I wasn't sure if I should try this Midrin for this particular headache or not. It's only supposed to work for migraines. But this is not the new super expensive $12 pill so it wouldn't hurt to try. That's another thing I love about my doctor - he always prescribes the cheap prescriptions!!! Anyways, Tuesday night I took it. He said it was one that I would take and then I could retake 2 more times if needed. So, I took one pill. I felt a little relief. I decided to take another in an hour. Better but not quite there so I took one more. Well then I just couldn't stay awake and Derek made me go to bed.
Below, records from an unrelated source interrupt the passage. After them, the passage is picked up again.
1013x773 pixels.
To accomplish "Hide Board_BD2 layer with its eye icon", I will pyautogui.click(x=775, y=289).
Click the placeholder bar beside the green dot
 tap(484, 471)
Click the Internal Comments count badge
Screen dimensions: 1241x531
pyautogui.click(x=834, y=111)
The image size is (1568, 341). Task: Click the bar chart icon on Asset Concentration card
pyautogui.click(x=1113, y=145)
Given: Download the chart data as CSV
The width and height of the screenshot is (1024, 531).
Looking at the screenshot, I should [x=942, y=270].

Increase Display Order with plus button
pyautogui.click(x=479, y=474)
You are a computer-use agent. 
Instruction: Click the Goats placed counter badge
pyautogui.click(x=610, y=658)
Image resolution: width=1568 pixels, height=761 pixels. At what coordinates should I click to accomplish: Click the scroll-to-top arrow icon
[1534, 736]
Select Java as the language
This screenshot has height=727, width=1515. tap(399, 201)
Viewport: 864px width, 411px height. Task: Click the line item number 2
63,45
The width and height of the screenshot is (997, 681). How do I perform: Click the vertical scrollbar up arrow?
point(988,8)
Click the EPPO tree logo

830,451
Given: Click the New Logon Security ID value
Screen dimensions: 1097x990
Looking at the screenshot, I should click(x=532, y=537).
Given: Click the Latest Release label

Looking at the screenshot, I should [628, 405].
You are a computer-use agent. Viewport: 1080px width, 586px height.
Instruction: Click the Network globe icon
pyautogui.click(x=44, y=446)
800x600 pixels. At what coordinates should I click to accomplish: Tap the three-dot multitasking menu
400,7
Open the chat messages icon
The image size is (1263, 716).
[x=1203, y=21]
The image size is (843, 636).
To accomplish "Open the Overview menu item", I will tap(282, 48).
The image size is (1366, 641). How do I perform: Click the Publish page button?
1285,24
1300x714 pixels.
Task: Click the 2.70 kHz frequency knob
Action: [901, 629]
In the morning, I felt a little foggy. Wasn't quite sure if I still had the headache or not. After a few waking hours, I did! So, I thought, maybe this hadn't been a migrane. So I kept a detailed journal. First I tried 3 Tylenol. Then about 5 Motrin. At 5pm I tried 3 Excedrin. No luck. Still had it. So I thought I'd try this Midrin again. I took one and after awhile I felt some relief. Yeah!! So I took another one about an hour later. Feeling more relief each time. It wasn't till I thought "Well, I'll take one more just to make sure I get it" that I read the label. Take TWO pills at the onset of headache and then again if needed bla bla bla. I'd been taking one.
That's okay though. I'm excited to have some relief. Normally this headache could go on for WEEKS. I'm also excited that it was a migraine and that I know for sure. My experience of a migraine (from my younger days) was a headache so bad you almost threw up and had to lay down with a cold wash rag on your forehead, go to sleep and hope it was gone when you woke up. So I didn't think or wasn't sure what this was. It also helps me not to feel so guilty! With these headaches it seems like all I can manage to do to shower, get ready, take care of Emma. Just the absolute necessary. It makes me feel like a bum!! But to know I was able to do that with a migraine - wow! - that is a BIG accomplishment!
Back to why I'm awake! Little Emma just snuck into our room. She's been doing this nightly. She cries a little when she has to go to sleep in her bed but she does go and stays . . for awhile. We usually find her somewhere in our room in the early morning hours - on the chair, on the pillows on the floor or just plain on the floor. Mom said I used to do this. She would find me all over the place! I kind of remember doing it too. Anyways, Derek said it was my turn to put her back and honestly I was feeling great and kind of wanted to rock her and snuggle a bit.
In her room we have music playing for her. Today, I put in the BSF CD. We're on break now from class so I thought it'd be good in her room and help her to learn the hymns so she might sing in class. As we rocked I sang a bit in my head - it was on the part of the CD that played the music only - no words. I started thinking about my headache's, journaling, trial and error, the funny comment - just smiling as I was feeling this great relief. The next song to start was "Great is thy Faithfulness". Only, there were words. Not sure I had noticed that before. I noticed tonight because I know what song is first on the CD so I wasn't expecting any words yet. Such a simple hymn and God had my full attention! Great is thy faithfulness. He is faithful. He was even faithful to those Israelites - who didn't deserve a thing. But as I continue to study them, I'm just as bad yet He is faithful!!